Policy Area: Environmental Safety |
Subject: Exertional Heat Illness |
Title of Policy: Exertional Heat illness |
Number: 1 |
Effective Date: August 17, 2021 |
Page Numbers: 9 |
Approved Date: (Date when policy was approved) |
Approved By: Ashley Zeltwanger, Julie Settecase |
Revision Date: August 17, 2021 |
- Purpose of policy:
Exertional heat illness includes exercise-associated muscle cramps, heat syncope, heat exhaustion, and exertional heat stroke (EHS). Current best practice guidelines suggest that the risk of exertional heat injuries can be minimized with heat acclimatization and diligent attention to monitoring individuals participating in activities that place them at a higher risk for these types of injuries.
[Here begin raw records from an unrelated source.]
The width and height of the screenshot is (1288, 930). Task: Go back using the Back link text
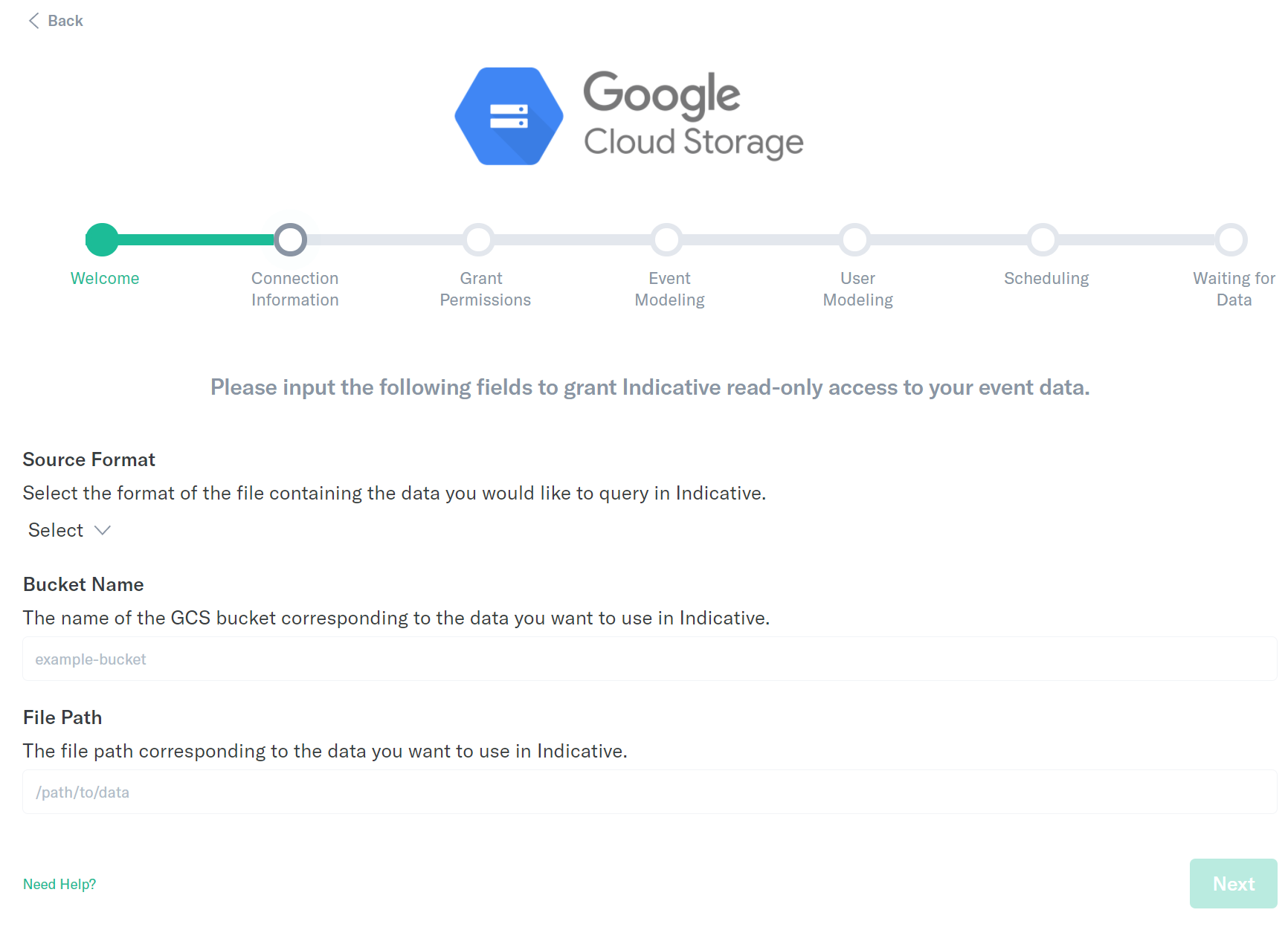coord(65,21)
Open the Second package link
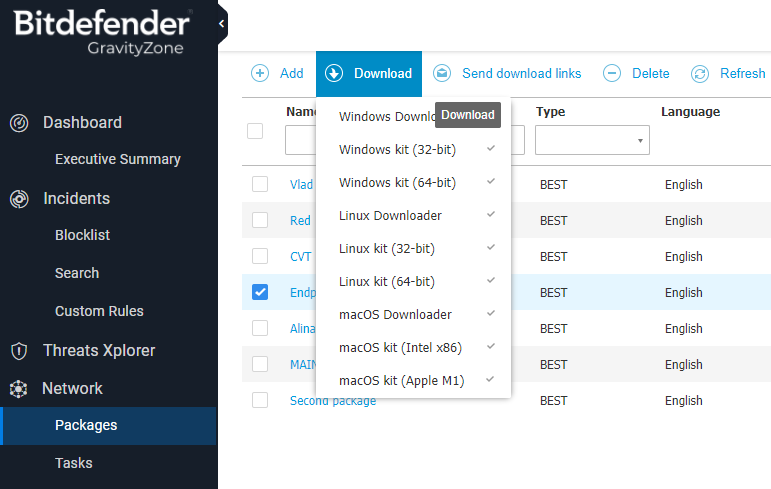 pyautogui.click(x=333, y=401)
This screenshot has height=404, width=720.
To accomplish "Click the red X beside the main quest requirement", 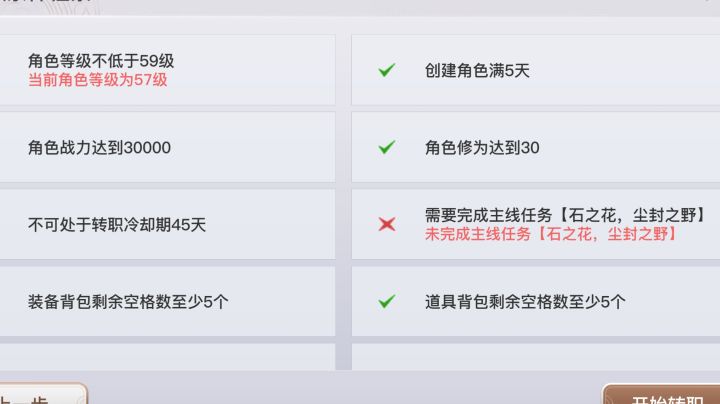I will [387, 224].
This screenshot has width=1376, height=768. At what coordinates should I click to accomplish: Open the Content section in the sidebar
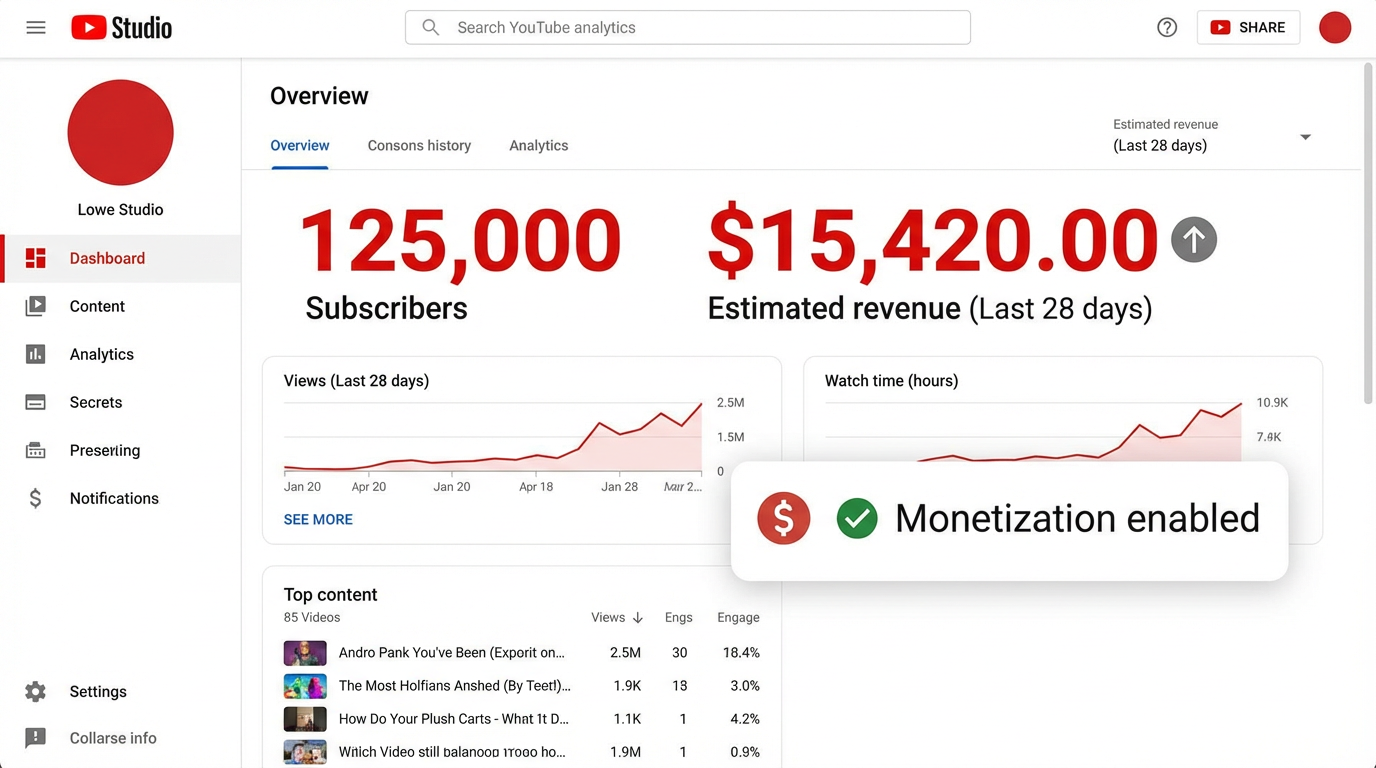pyautogui.click(x=97, y=306)
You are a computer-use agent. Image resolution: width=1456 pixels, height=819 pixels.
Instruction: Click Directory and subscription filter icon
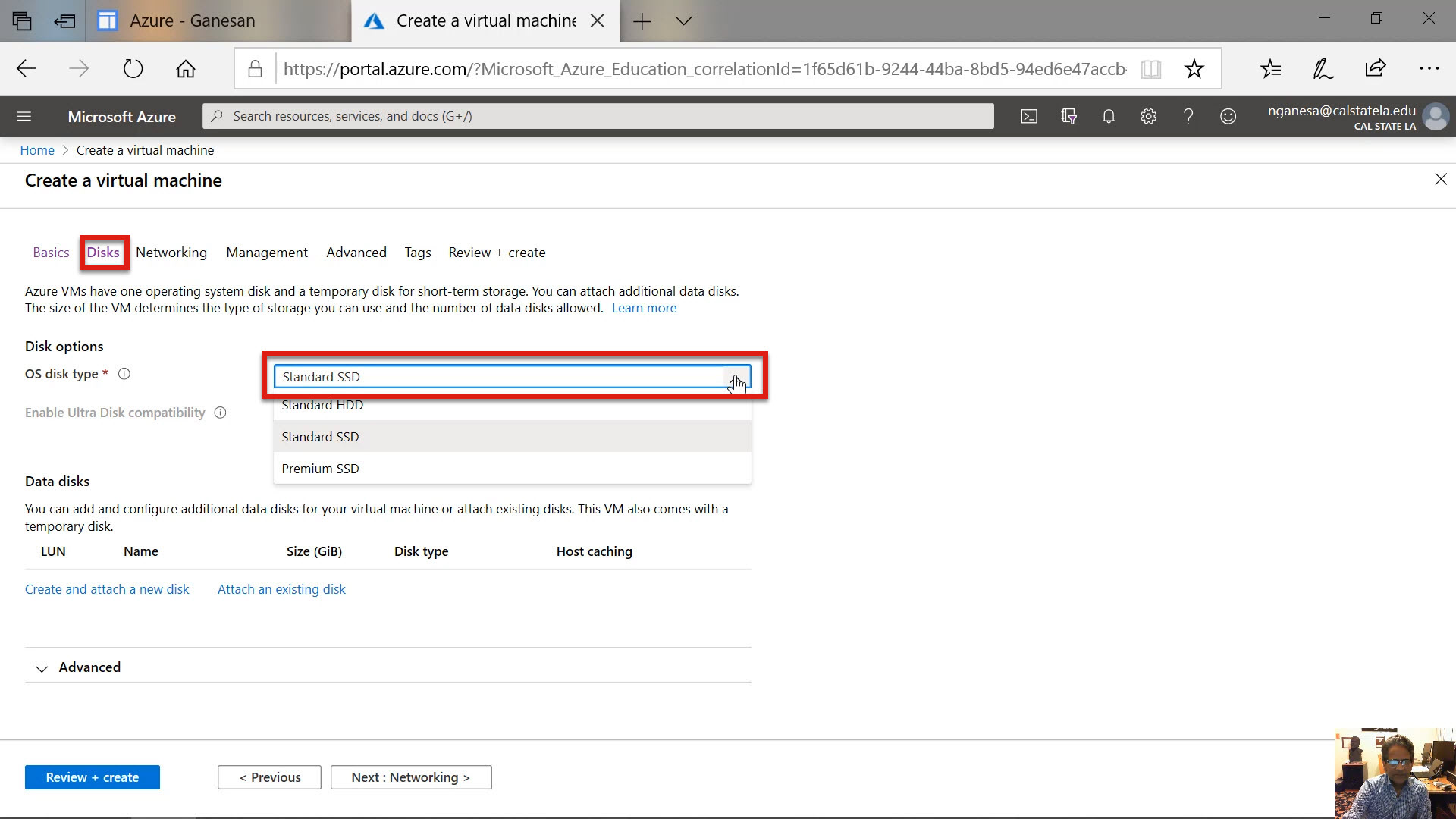point(1068,116)
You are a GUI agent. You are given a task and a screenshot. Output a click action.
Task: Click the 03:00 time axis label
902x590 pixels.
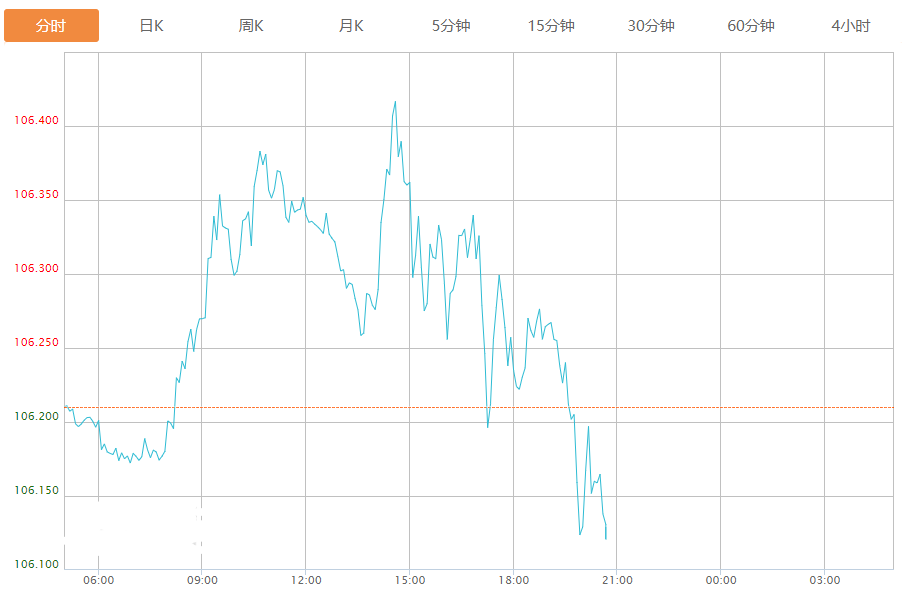click(x=825, y=580)
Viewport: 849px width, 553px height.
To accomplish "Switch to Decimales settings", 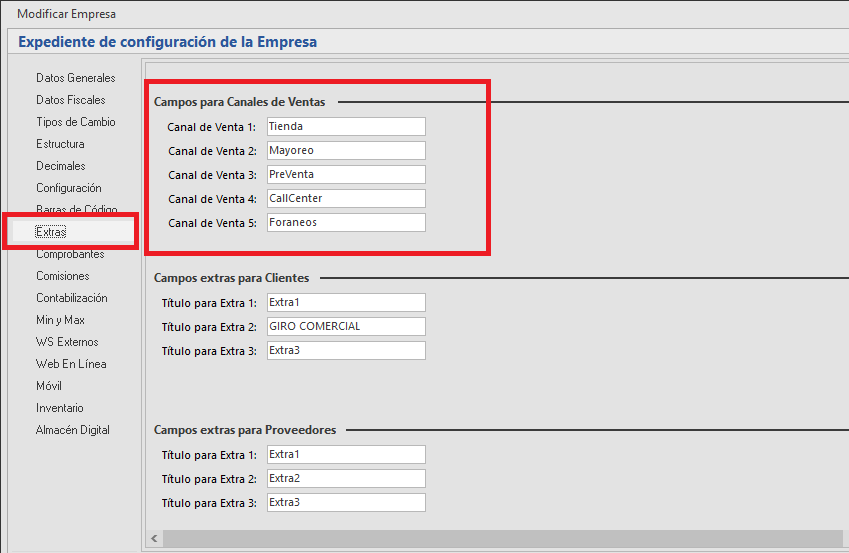I will [x=61, y=166].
1 In the event an athlete sustains a heat illness, immediate and proper treatment is needed.
National governing bodies, such as the National Federations of High School Associations, National Collegiate Athletic Association (NCAA) and numerous state athletic/activity associations, have published guidelines for the prevention, monitoring and treatment of exertional heat illnesses. In addition, national authorities such as the National Athletic Trainers’ Association and the Korey Stringer Institute have published research to support best practices in this area. The development of the organization’s heat acclimatization guidelines will be based on the current best practice documents.
1Casa DJ, Demartini JK, Bergeron MF, et al. National Athletic Trainers’ Association Position Statement: Exertional Heat Illnesses.
Journal of Athletic Training. 2015;50(9):986-1000.
- Policy statement:
This policy describes the best practice procedures for the prevention, monitoring, and when necessary, the treatment of exertional heat illnesses for students/athletes, faculty and staff of Trinity International University.
This policy will be a living, working document, that is continually reviewed and updated yearly as the organization and our community changes.
- Definitions:
- Acclimatization – The process of gradually increasing the intensity of activity in a progressive manner that improves the body’s ability to adapt to and tolerate exercise in the heat.
- Wet Bulb Globe Temperature – The WBGT is a measurement tool that uses ambient temperature, relative humidity, wind, and solar radiation from the sun to get a comprehensive measure that can be used to monitor environmental conditions during exercise. WBGT is different than heat index, as it is a more comprehensive measurement of environmental heat stress on the body.
- Non-Practice Activities – Activities that include meetings, injury treatment, and film study.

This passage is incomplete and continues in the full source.